When you look for member 'Q47MMT1', the directory of generation #27 is scanned, but member names are always in alphabetical order and this directory starts with 'Z...'.  That's not it; skip to G0026V00.  Its first entry starts with 'Y...'.  Nope.  G0025V00 starts with 'X...', G0024V00 starts with 'W...', G0023V00 starts with 'V...', G0022V00 starts with 'U...', G0021V00 starts with 'T...', G0020V00 starts with 'S...', G0019V00 starts with 'R...', G0018V00 starts with 'Q...'.  Got it!  You quickly find the required member and processing continues.  What's happening here is that instead of searching through 8,000+ directory entries and finding what you seek in (on average) 4000-or-so lookups, you looked at (on average) 13 + ~150 (8000 / 27 / 2).  As the original partitioned dataset gathers more members, this comparison gets more stark.  At some point, the comparison is so stark that someone will wonder if the quicker method failed because it just couldn't complete that fast.

Monday, May 9, 2016

ALIAS is not a four-letter word

Are you one of those who thinks "Alias?  Why bother?"?  They do have their uses, and with a little imagination they can be leveraged to deliver surprising productivity gains.

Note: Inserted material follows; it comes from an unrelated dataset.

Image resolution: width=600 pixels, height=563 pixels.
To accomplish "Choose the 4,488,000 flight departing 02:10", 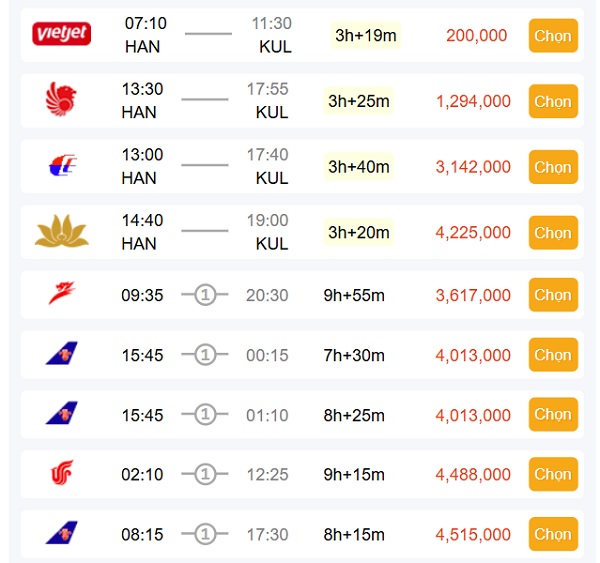I will click(x=552, y=474).
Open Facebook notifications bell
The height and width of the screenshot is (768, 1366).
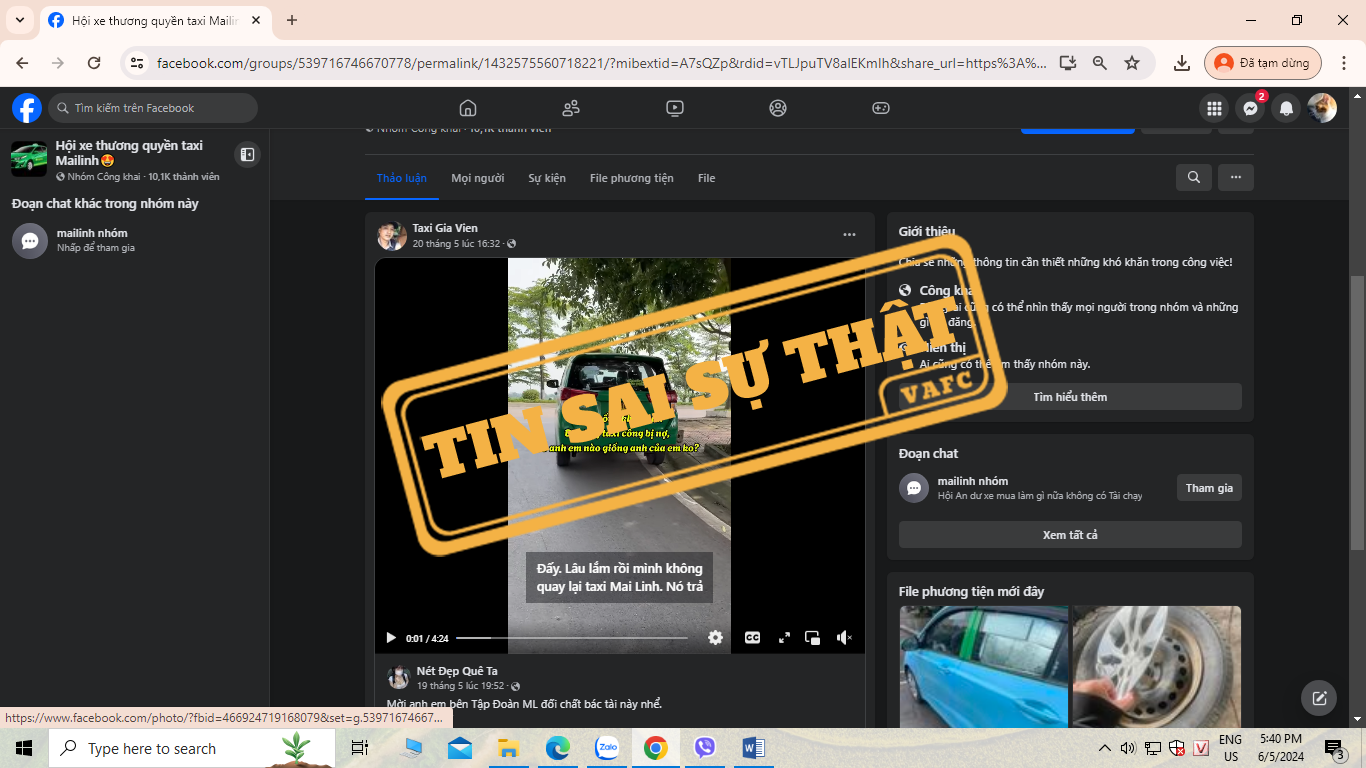1287,108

Aliases come in two flavors:  member aliases and dataset aliases.

Member aliases are nothing more than entries in a partitioned dataset's directory.  Each such entry holds the TTR (track and record) of an existing member — called the "base member".  If you edit an alias and save it, BPAM writes the saved text at the back of the dataset and records the new TTR in the directory entry for the alias, making it a base member in its own right (no longer an alias of some other base member).  But as long as it is an alias, any reference to the base name or any of its aliases points to the same code.  Most languages have the facility of knowing by which name the routine was called, and the logic may branch differently for each (or not — it depends).

Dataset aliases provide the same sort of facility but at the dataset level.  These aliases must be kept in the same catalog as holds the dataset name for which the alias is created.  The kicker here is that the alias and the dataset it aliases must have the same high-level qualifier.  If they didn't, they'd be in different master catalogs and couldn't exist in the same sub-catalog.

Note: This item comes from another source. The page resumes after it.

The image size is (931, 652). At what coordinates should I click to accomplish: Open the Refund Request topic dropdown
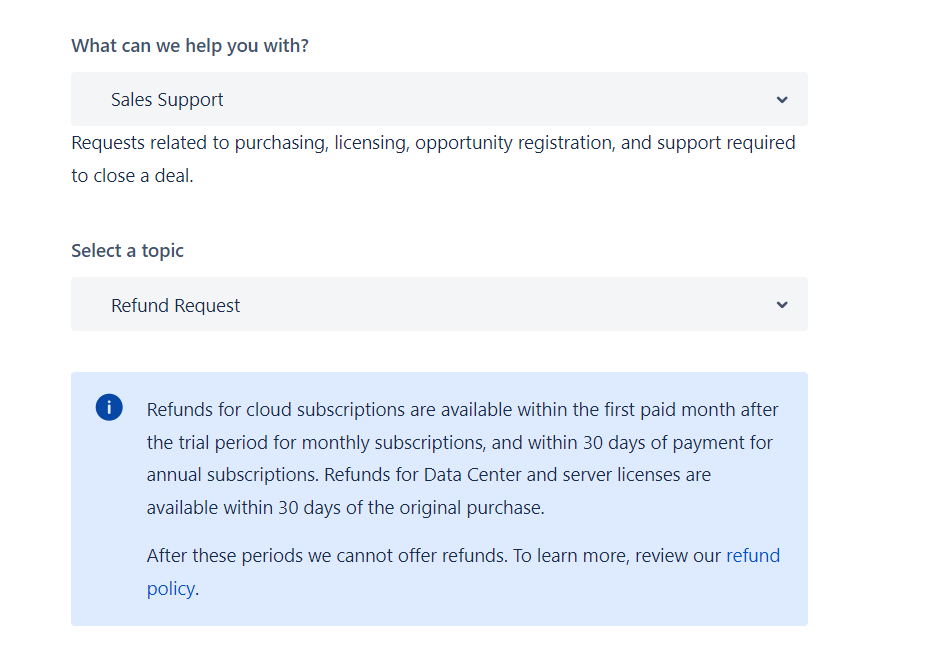[x=439, y=305]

So, what can you do with a dataset alias?  Why would you bother?  Well, here's a practical application that can save hours of updating and weeks of grief:  You have a dataset (or a series of datasets) that IBM or some other maintainer periodically updates.  Maybe it's the PL/I compiler or something similar.  You have a cataloged procedure, a PROC, or possibly several of them that programmers use to compile programs.  If your PROC(s) all reference SYS1.COMPLIB.V04R012.LOADLIB, then when IBM sends down the next update, somebody is going to have to change all those PROCs to reference ...V04R013... and slip them into the PROCLIB at exactly the right moment.  Usually that means Sunday afternoon when the system is quiesced for maintenance and only the sysprogs are doing any work.  Or...

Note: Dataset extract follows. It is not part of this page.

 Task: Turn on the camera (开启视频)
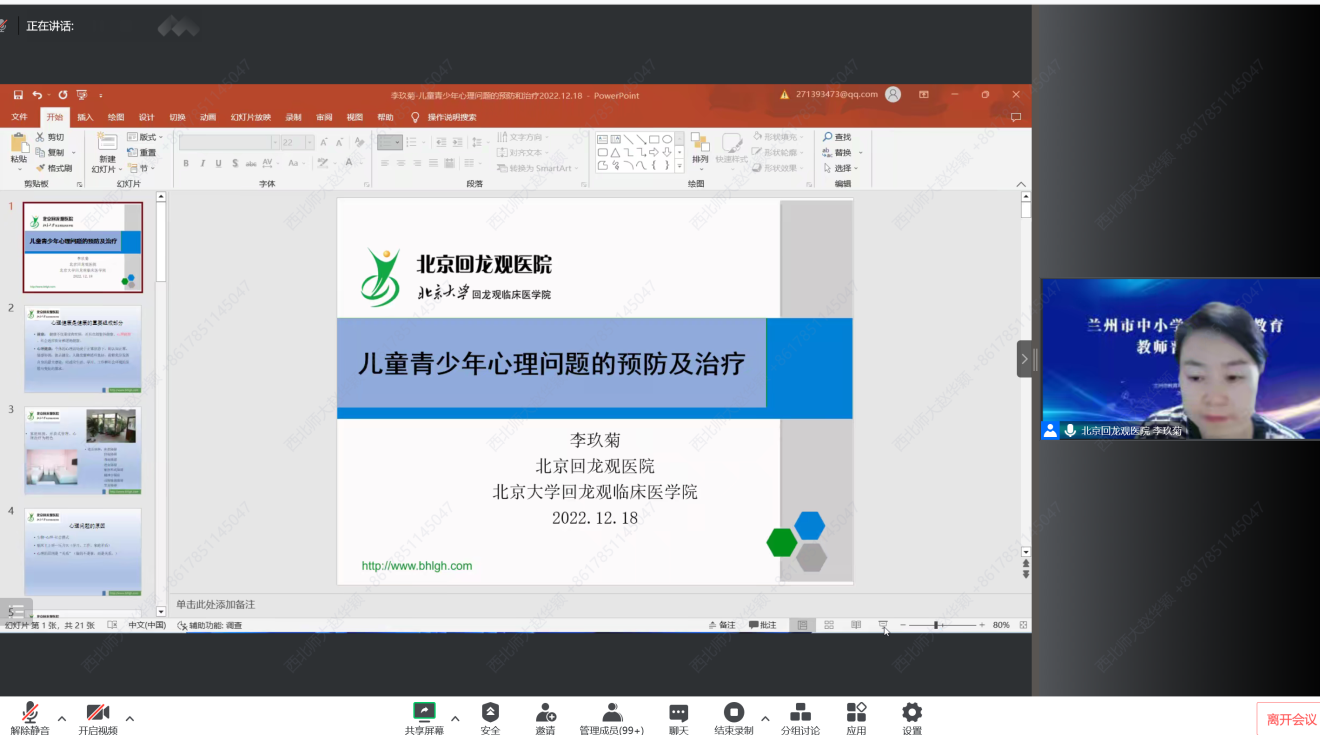(97, 713)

You could alias whichever is the currently supported version as SYS1.COMPLIB.CURRENT.LOADLIB.  When the new version has been adequately tested and is ready to be installed for everyone's use, you use IDCAMS to DELETE ALIAS the old one and DEFINE ALIAS the new one.  These two operations will happen so fast it will be like flipping a switch:  one instant everyone is using V04R012, and the next they're using V04R013.  The system doesn't even have to be down.  You can do it Tuesday during lunch.  Nobody's JCL has to change, but (more importantly) none of the PROCs have to change, either.  Your favorite beta-testers can access the next level just by overriding the STEPLIB.  Everybody else just uses the PROC as-is.  If somebody reallyreallyreally needs to get to the prior version, that, too, is just a STEPLIB override.

I think (but I don't know for certain) that you can write an ACF2 rule that allows certain privileges to an ALIAS that are prohibited to the BASE (and vice versa), but the most amazing ALIAS-trick (as far as I'm concerned) is the ability to swap one dataset for another with none of the users being any the wiser.